The Ohio Supreme Court’s judicial canons require a judge to dispose of all judicial matters promptly, efficiently and fairly.

Gladstone wrote more than 130 years ago, “Justice delayed is justice denied.”

More than a year ago, Judge Repp took on the administrative judge duties in the Fostoria Municipal Court, and said at the time, “I agreed to do some additional work.” Then, later, he spent how many hours speaking up, even in Columbus, for legislation combining the two courts, with one new judge to be elected this fall. He’s a candidate. I’d suggest there’s more than enough for him to do right in the Tiffin court. How is he going to handle “additional work?” Plaintiffs in his Tiffin Small Claims Court are being asked to consent to about a one-month delay. I know I’m certainly not the only party in TMC who has had to wait or is waiting like this.

Also, judicial canons state a judge must not be biased or prejudiced and must faithfully and competently carry out the law. Judge Repp has had against him at least nine higher court reversals in nine police cases, six phenomenally by my husband, Richard. One appellate judge corrected him for allowing himself to decide in favor of the police in a criminal matter where the evidence made a “close case,” as Judge Repp said on the record. The higher judge pointed out if it’s a “close case,” the prosecution has failed to meet its burden of proof beyond a reasonable doubt. Before, this appeals judge also pointed out, over the prior years how many criminal defendants were convicted wrongly if all the prosecution did was present evidence making out a “close case?” And once Judge Repp gave an outdated instruction of law to a DUI jury with the appellate court sending the case back for jury re-trial, whereupon the new instruction of law, much less favorable to the police, led the jury rather early in deliberations to acquit the defendant.

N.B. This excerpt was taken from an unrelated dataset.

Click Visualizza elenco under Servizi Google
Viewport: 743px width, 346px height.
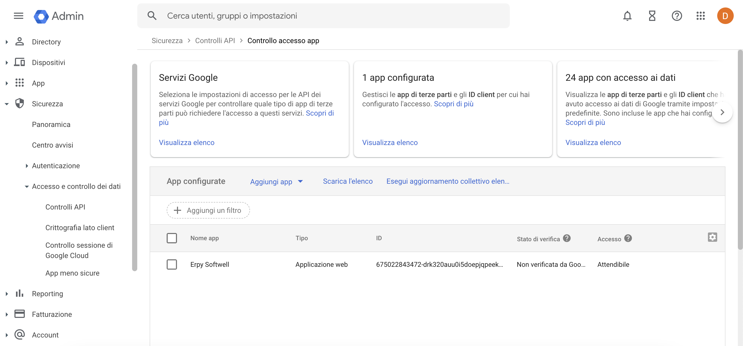pos(186,143)
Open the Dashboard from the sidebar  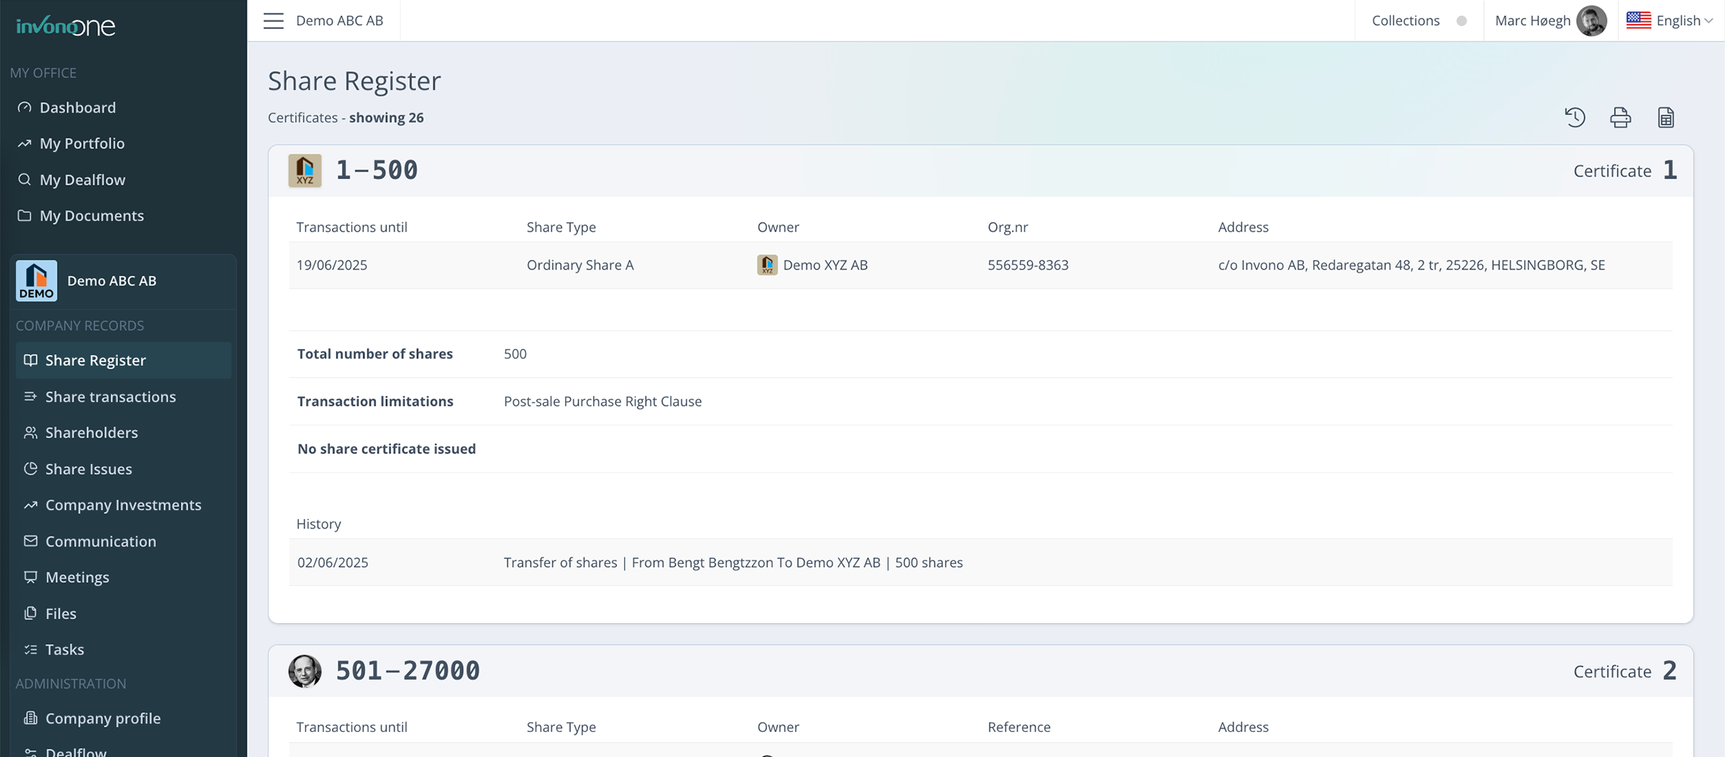(77, 107)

Having to be fair, no judge should dare side with the police contrary to the law and the evidence.

To believe all judges are equally adept is Pollyannish and not realistic. Are there differences in football quarterbacks, in M.D.s?

A judge must also be dignified and courteous.

Any person who has an ethical complaint against any judge may write to Disciplinary Counsel, 250 Civic Center Drive, Suite 325, Columbus, OH 43215-7411.

The state legislature has substantially raised the salary of a full-time judge in municipal court, the idea being the pay will bring out the best-qualified attorneys to serve the public. In the private sector, if a position holder doesn’t do his work as expected, he’s let go. With a public employee, he can still be paid his salary even when the job is not fully done or done right. Judge Repp’s salary is $114,100 per year.